Quatre ans: un temps court et long à la fois
Ce retrait arrive toutefois après 4 ans seulement, un temps long que critique certains. « Quatre ans c’est long du point de vue des patients, puisque si certains patients ont continué à prendre ces traitements, cela a pu leur nuire, admet d’abord Denis Duboule. Quatre ans c’est aussi long parce que les moyens qui ont été mis dans ces traitements auraient pu être mis ailleurs, dans l’étude d’autres traitements plus avantageux. Mais par contre, poursuit le professeur genevois, d’un point de vue strictement scientifique, quatre ans, ce n’est pas si long que ça pour pouvoir démontrer qu’une étude est fausse.

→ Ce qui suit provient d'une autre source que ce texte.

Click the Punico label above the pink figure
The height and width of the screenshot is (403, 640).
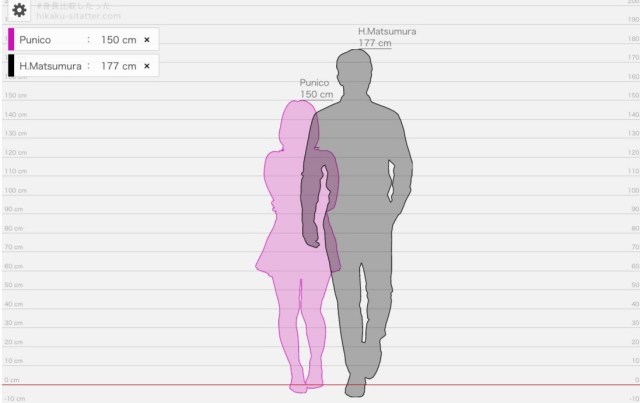point(316,82)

La connaissance prend le dessus
Selon lui, cette histoire dit beaucoup sur le monde la recherche scientifique: « Cela dit que la science est quelque chose qui se construit, pas à pas, qui s’autocorrige constamment. Et là, on en a vraiment une belle démonstration. Même quand la science déborde de son cadre, et arrive dans le cadre politique, ou même un cadre complotiste, on voit que finalement, c’est toutefois la connaissance scientifique qui prend le dessus. »
Ou comment, au final, se forge le savoir commun.